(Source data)
==============================

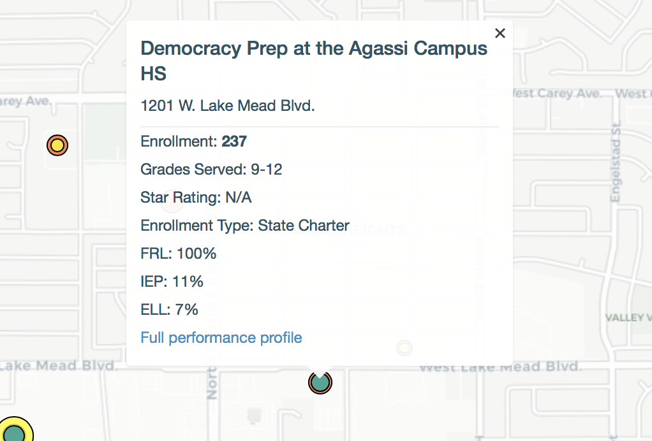Select the teal marker with yellow halo
The height and width of the screenshot is (441, 652).
coord(14,430)
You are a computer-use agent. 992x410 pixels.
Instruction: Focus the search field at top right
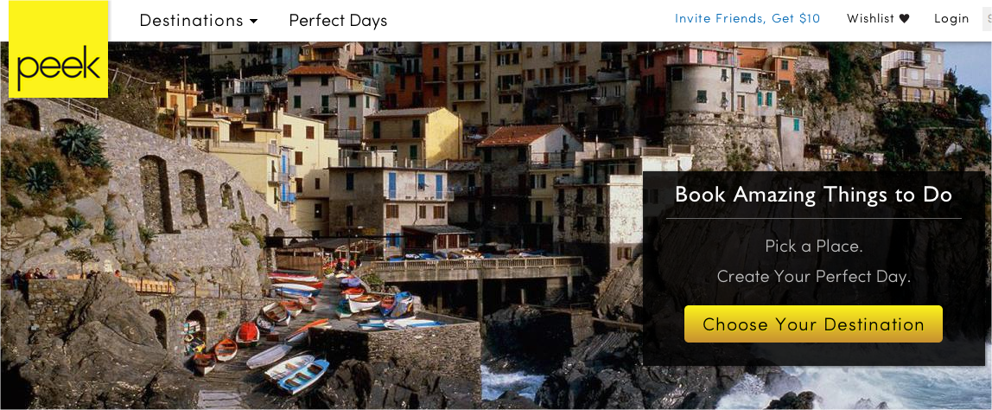click(x=987, y=20)
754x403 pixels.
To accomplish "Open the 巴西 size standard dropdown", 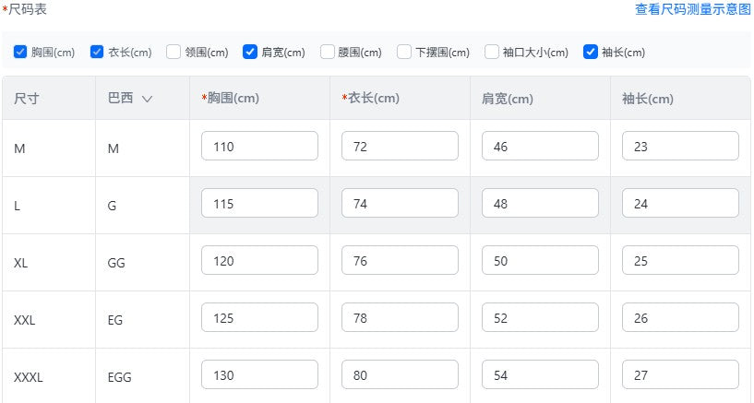I will (x=125, y=100).
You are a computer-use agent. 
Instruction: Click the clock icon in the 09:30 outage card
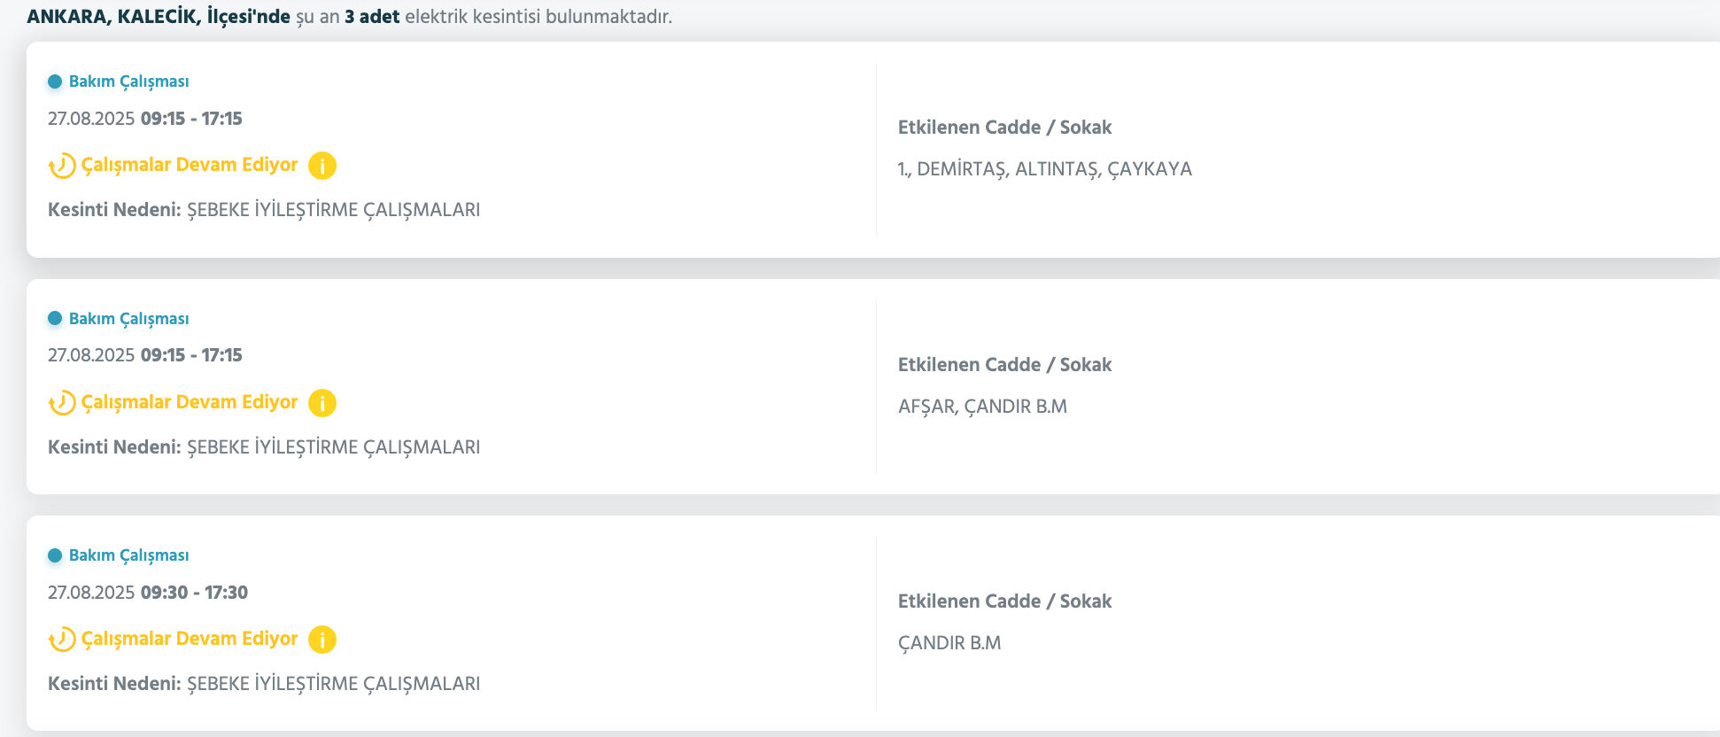coord(62,640)
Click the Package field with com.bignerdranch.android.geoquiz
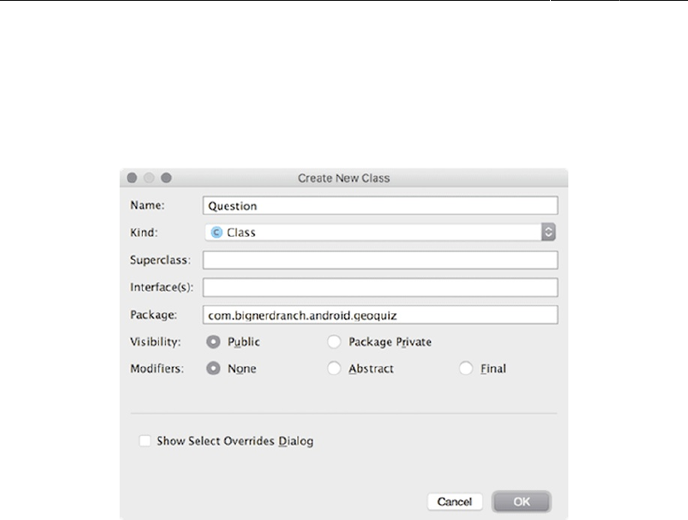The width and height of the screenshot is (688, 520). pos(380,315)
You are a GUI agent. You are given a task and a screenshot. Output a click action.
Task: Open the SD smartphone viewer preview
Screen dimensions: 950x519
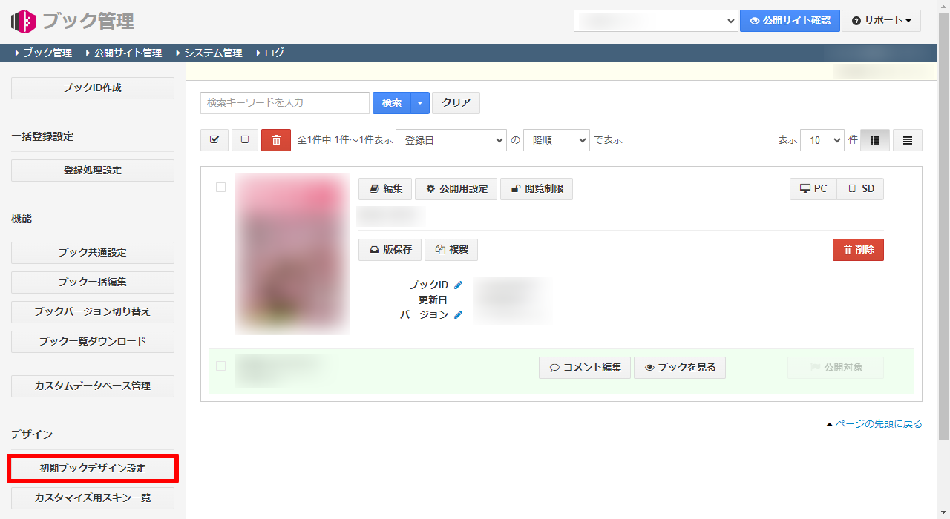pyautogui.click(x=861, y=189)
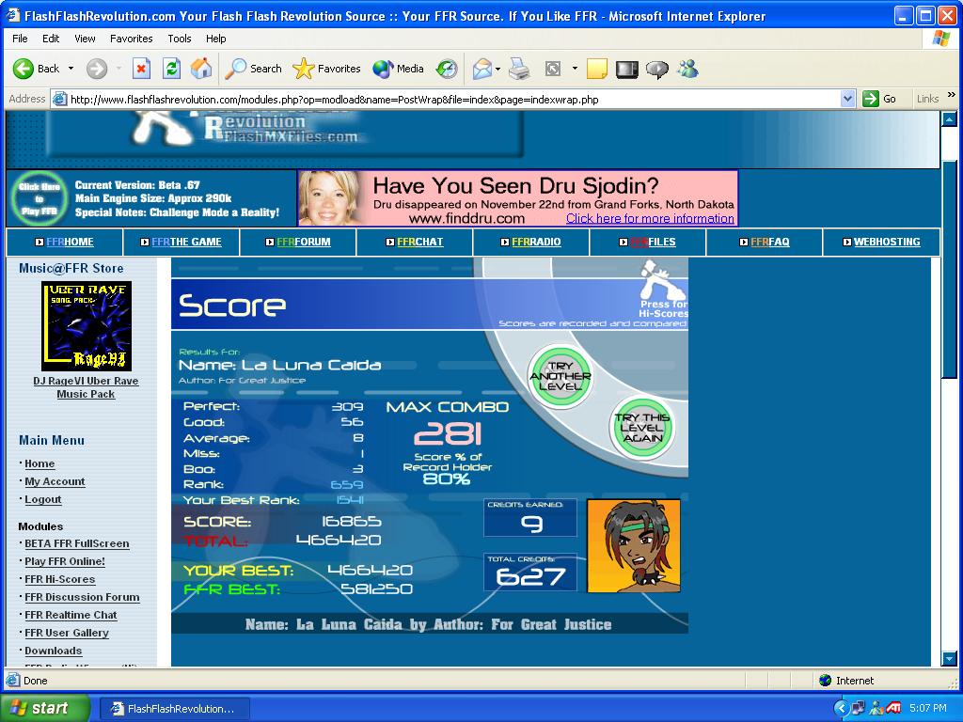This screenshot has width=963, height=722.
Task: Open the Mail toolbar icon
Action: point(482,69)
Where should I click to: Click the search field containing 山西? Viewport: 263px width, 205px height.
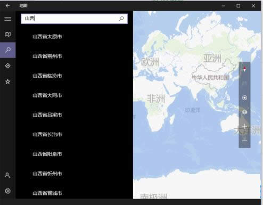tap(74, 19)
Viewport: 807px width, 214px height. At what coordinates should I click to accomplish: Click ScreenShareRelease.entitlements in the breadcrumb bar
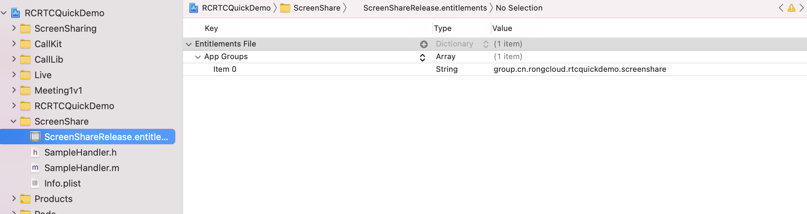pos(425,8)
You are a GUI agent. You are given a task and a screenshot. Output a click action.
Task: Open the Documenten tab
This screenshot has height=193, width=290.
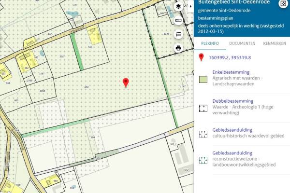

==============================

REQUIRED WORK: Your reply is one number: how many lines of the records above contain the word "agent".

RESPONSE TO THIS EXERCISE: 4